To test the various scenarios, the following are the values you can provide for the faultAction:
  • ora-retry
  • ora-human-intervention
  • ora-terminate
  • ora-rethrow-fault
  • ora-replay-scope
  • ora-java
  • mediator
  • throw-vs-reply (see more details below)
  • reply-with-fault (see more details below)
After inputting one of the faultAction values mentioned above and pushing the “Test Web Service” button, review the instance by pushing the “Launch flow Trace” button. You will be able to examine the Trace and Audit Trails to see how the Fault Management Framework is behaving. Once you have a better feeling for what's going on, try changing the policies, redeploy the composite, restart the server, and run the test(s) again to see how your updates compare to what I provided.

throw-vs-reply / reply-with-fault

The throw-vs-reply and reply-with-fault faultAction requires a bit of explanation. I ran across a situation where a “poor design decision” caused a point of confusion with regard to the Fault Management Framework. The scenario that was causing the confusion was as follows: a BPEL process invokes another synchronous BPEL process. The second BPEL process contained an asynchronous flow by invoking a JMS adapter followed by a receive. Even though the BPEL process is defined as synchronous and the response back from the JMS adapter was almost immediate, the JMS adapter caused a dehydration thus a new thread picked up the JMS response to deliver the results. If the new thread were to throw a fault, the BPEL engine would handle it because the original thread was gone due to the dehydration (i.e., the correlation between the first thread and the Fault Management Framework was lost). Furthermore, the originating BPEL process “invoke” will timeout because there is no response or fault flowing to it. For this scenario we do have an option for regaining the correlation: instead of “throwing” an exception you can “reply” with the exception as the payload.

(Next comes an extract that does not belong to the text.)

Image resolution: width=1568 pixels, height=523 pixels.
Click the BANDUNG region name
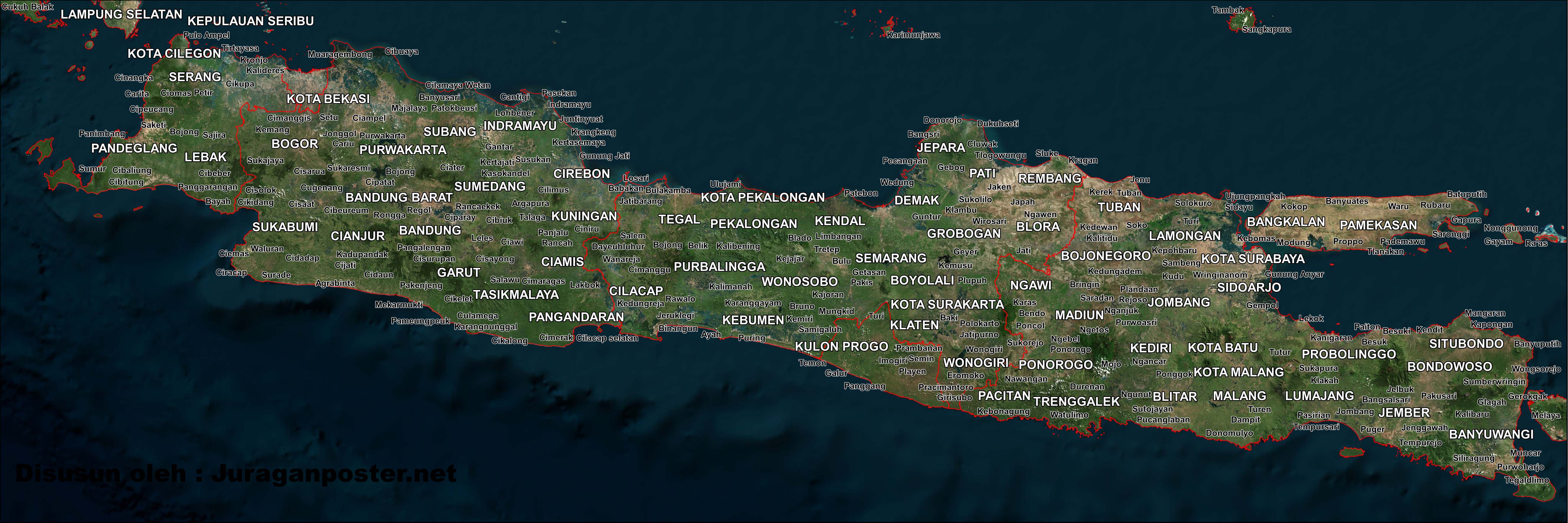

To simplify things with my example, I did not implement the JMS Adapter scenario. Instead, I used a sleep in the FaultGeneratorBPELProcess to force a dehydration which surfaces the same behavior. To see the “point of confusion”, provide throw-vs-reply for the faultAction value and see the timeout exception happen. To see the “solution/expected behavior”, provide reply-with-fault for the faultAction value.  I would also recommend looking at the logic in the FaultGeneratorBPELProcess to see what it's doing with regard to throw-vs-reply and reply-with-fault.
Hopefully this provides some valuable insight into the Fault Management Framework and it's capabilities.